[Collected data]
◆ ◆ ◆

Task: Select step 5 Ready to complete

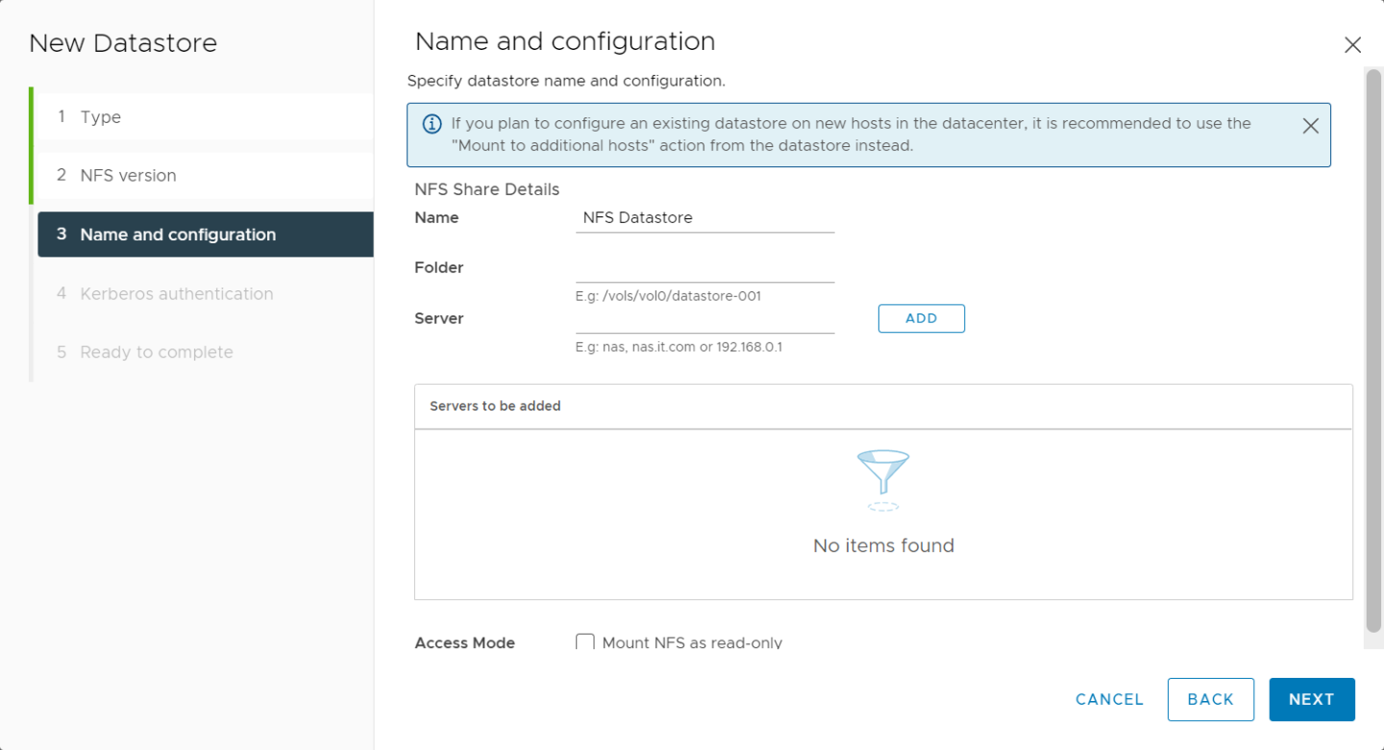Action: tap(156, 353)
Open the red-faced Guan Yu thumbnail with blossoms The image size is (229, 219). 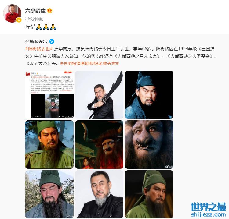pos(49,194)
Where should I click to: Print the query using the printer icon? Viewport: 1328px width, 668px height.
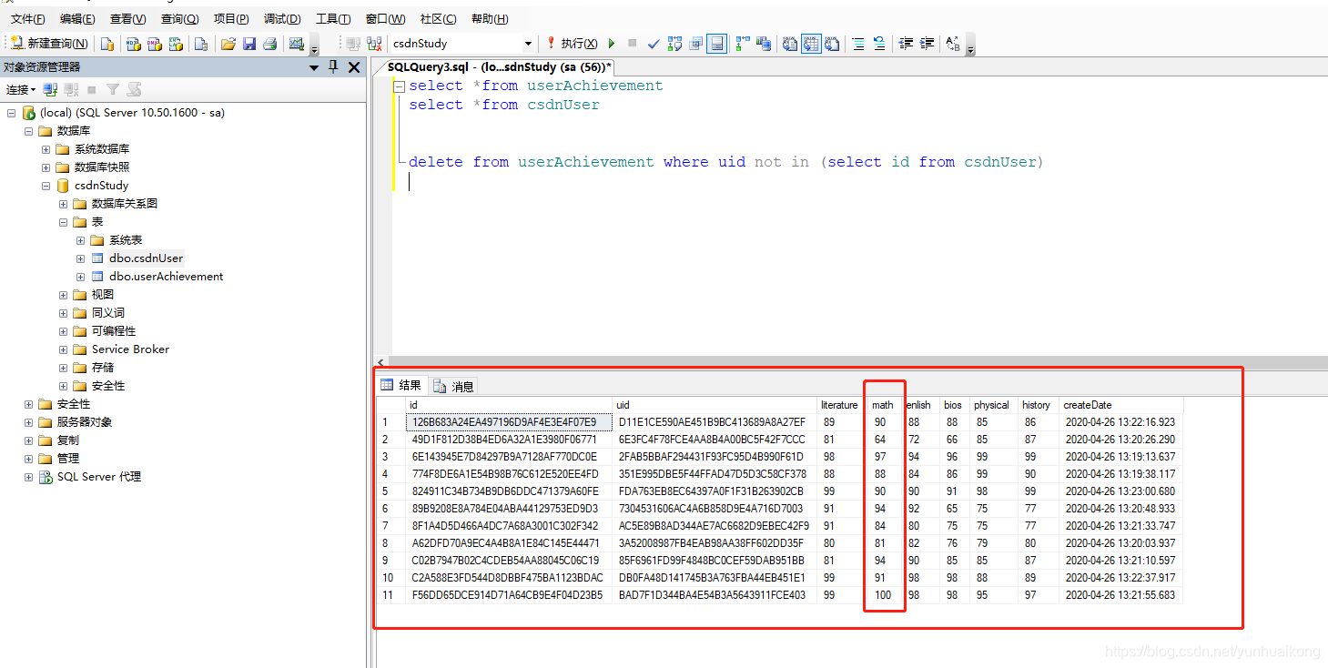coord(269,43)
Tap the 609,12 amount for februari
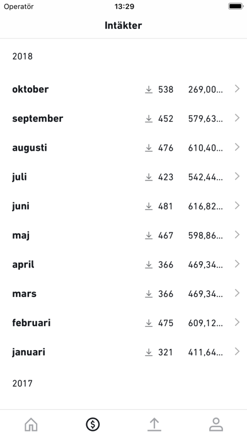247x439 pixels. pyautogui.click(x=205, y=323)
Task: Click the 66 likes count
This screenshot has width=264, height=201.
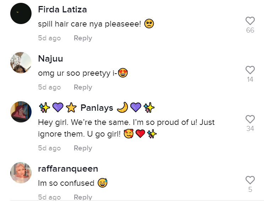Action: point(250,30)
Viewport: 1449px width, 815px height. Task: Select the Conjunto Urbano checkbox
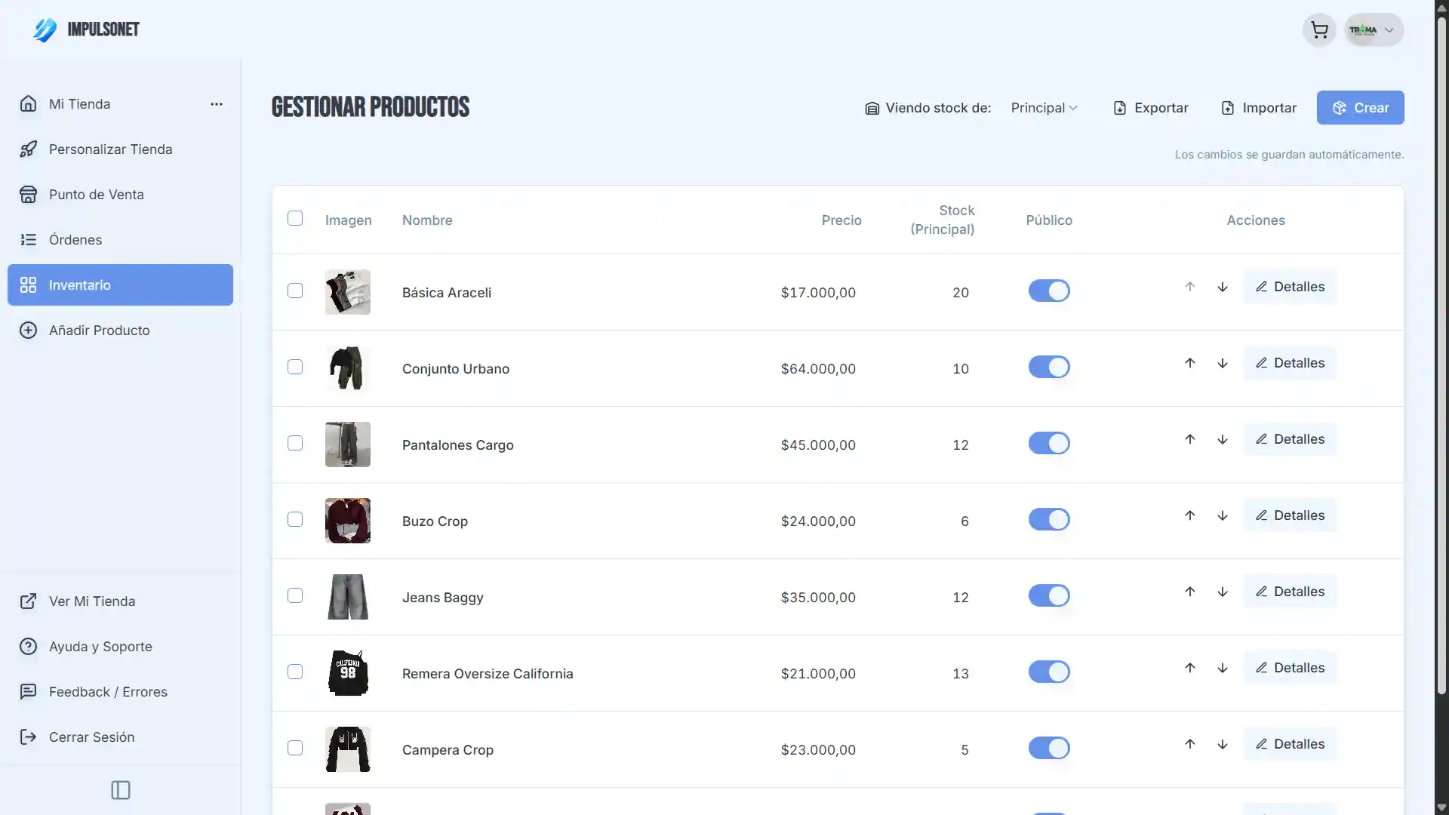click(x=295, y=367)
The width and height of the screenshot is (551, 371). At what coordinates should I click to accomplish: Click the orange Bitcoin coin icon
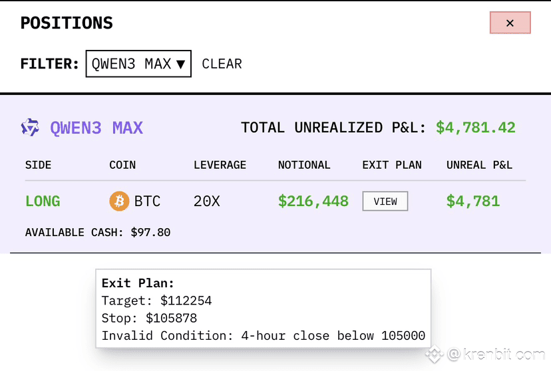[x=119, y=201]
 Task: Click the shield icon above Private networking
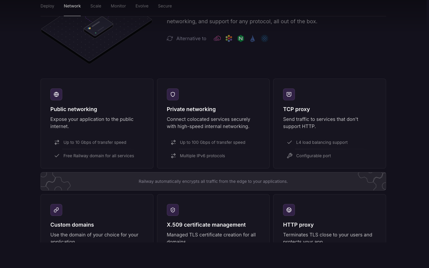[x=173, y=94]
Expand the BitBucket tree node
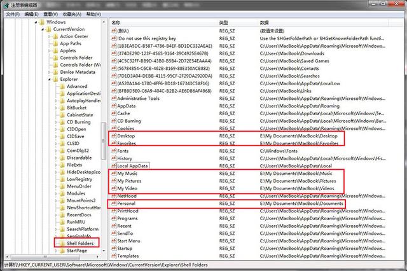 [x=56, y=108]
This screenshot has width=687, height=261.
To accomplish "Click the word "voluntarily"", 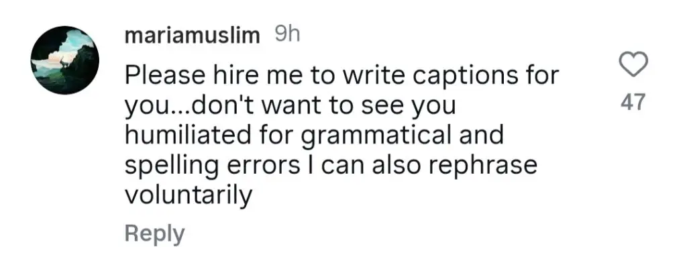I will (189, 196).

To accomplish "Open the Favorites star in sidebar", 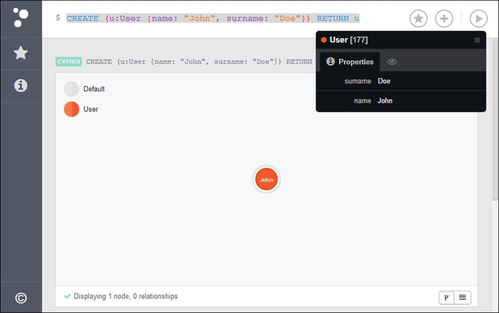I will coord(21,53).
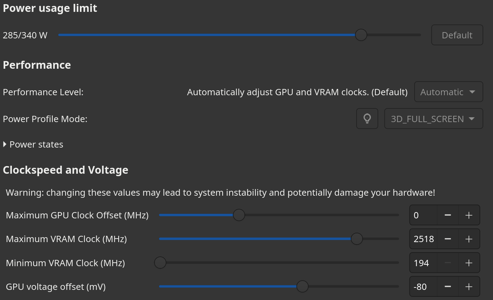Click plus for Maximum GPU Clock Offset
The height and width of the screenshot is (300, 493).
click(469, 215)
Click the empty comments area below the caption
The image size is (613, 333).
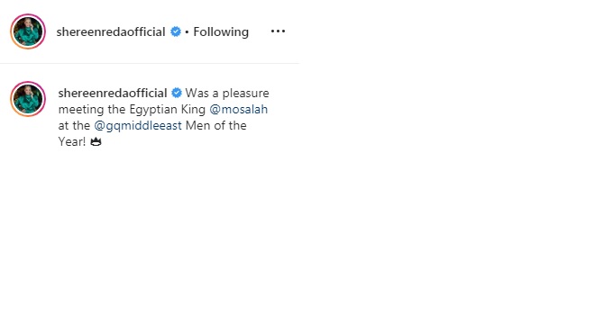click(x=150, y=239)
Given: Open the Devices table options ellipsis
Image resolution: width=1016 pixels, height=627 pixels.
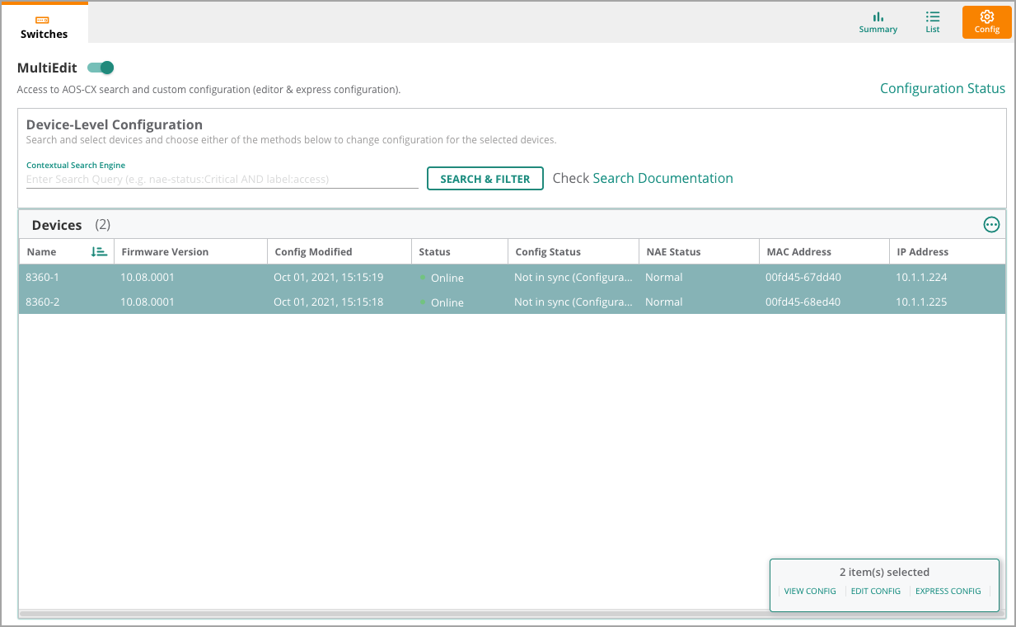Looking at the screenshot, I should pyautogui.click(x=991, y=225).
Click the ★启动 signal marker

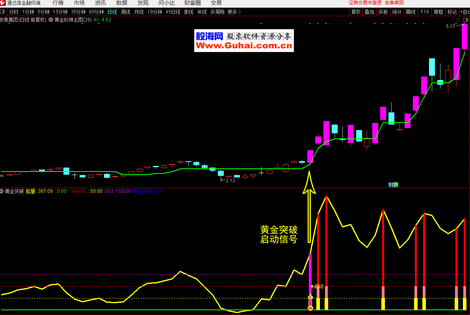[x=317, y=287]
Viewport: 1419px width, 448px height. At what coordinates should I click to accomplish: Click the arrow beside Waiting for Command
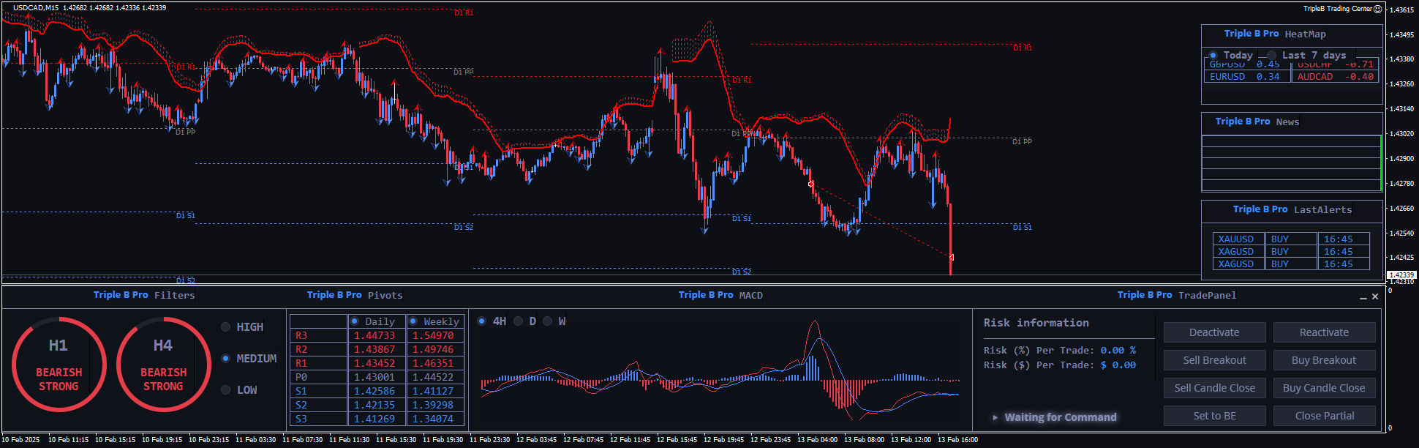pos(995,417)
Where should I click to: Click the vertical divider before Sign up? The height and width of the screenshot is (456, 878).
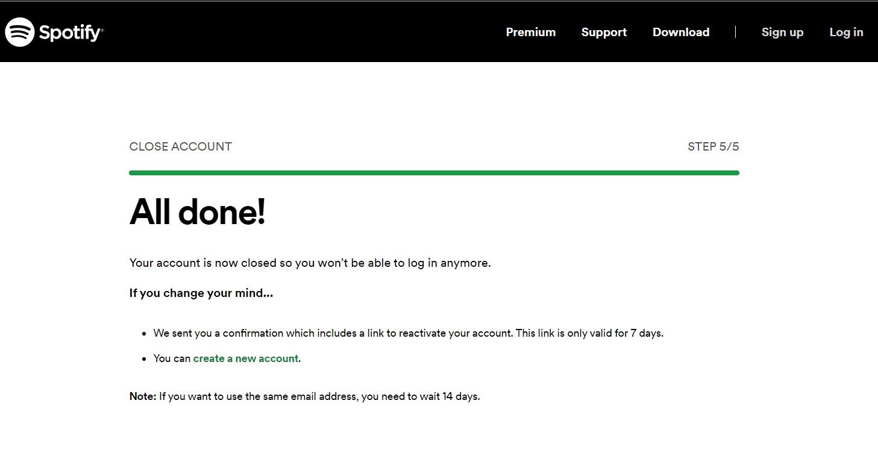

◆ ◆ ◆

* Task item
Output, exactly and without pictures, the lines above that run from the one containing "Given: Open the" through the last line of the entries, inclusive.

* Result of this exercise
Given: Open the Devices table options ellipsis
Image resolution: width=1016 pixels, height=627 pixels.
Looking at the screenshot, I should pyautogui.click(x=991, y=225).
Click the ★启动 signal marker

[x=317, y=287]
Viewport: 1419px width, 448px height. At what coordinates should I click to accomplish: Click the arrow beside Waiting for Command
pos(995,417)
Where should I click to: Click the vertical divider before Sign up? The height and width of the screenshot is (456, 878).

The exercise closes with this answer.